Two of the more common fishing violations involve failure to immediately record harvested fish and failure to remove both lobes of the tail fin. The word immediately means before concealing the salmon from plain view or transporting the salmon from the fish site. Take a minute before leaving the fishing spot and make sure the fish tails are clipped and the harvest numbers are recorded on the proper permit.
The city of Kenai, the Alaska Department of Fish and Game's Sport Fish Division and the Alaska Department of Public Safety's Fish and Wildlife Protection Division have joined together to address problems such as littering and other concerns.
Fish and Game has provided the city with specially built Dumpsters to handle fish carcasses, a covered bulletin board to post fishery information and regulatory signs as well as fencing to control trespass on the north bluff area.
Fish and Wildlife protection has worked closely with the Kenai Police Department to increase the presence of enforcement officers during the fishery in order to reduce littering, parking and fishing violations. These joint efforts will continue through this year. The city of Kenai also will provide Dumpsters and portable toilets at the sites.
The U.S. Coast Guard will be on the Kenai River enforcing recreational boating safety regulations during the dipnet fishery. These regulations include required boating safety equipment and proper personal flotation device usage. All boaters are reminded that state law requires all children under age 13 to wear a life jacket when in an open boat or on the deck of a boat with a cabin.

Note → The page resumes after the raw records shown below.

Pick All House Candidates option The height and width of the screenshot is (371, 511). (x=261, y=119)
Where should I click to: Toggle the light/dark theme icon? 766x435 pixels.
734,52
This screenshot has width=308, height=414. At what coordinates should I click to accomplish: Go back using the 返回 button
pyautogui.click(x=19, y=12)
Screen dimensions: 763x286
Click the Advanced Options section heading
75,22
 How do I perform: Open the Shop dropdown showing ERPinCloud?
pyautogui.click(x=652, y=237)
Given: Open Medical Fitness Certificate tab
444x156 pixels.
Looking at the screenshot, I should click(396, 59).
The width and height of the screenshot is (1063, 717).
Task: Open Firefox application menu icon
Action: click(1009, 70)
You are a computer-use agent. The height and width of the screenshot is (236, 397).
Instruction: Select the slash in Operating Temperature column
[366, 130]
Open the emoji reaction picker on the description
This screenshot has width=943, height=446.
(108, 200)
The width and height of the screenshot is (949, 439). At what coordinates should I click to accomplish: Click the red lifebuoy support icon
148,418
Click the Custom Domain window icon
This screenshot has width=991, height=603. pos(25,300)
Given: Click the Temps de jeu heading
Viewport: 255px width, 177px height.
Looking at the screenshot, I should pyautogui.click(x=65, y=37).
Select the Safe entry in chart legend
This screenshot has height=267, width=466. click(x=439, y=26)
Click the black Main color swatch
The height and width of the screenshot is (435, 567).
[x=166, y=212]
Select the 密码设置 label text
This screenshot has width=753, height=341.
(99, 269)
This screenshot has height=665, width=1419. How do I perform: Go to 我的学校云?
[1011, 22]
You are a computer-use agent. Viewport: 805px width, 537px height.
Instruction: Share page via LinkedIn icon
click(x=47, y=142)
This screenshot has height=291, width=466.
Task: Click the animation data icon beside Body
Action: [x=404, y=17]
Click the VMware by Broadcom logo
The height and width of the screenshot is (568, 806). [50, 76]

Boat registration requirements also will be enforced.
The Coast Guard Auxiliary will offer boaters free courtesy marine examinations Saturday and Sunday at the boat launch ramp in Kenai.
Regulations governing the dipnet fishery are in the Cook Inlet Sport Fishing Regulation Summary for 2000. The fishery is open to Alaska residents only and a permit is required. Permits are available at any Fish and Game office or at numerous Kenai Peninsula license vendors.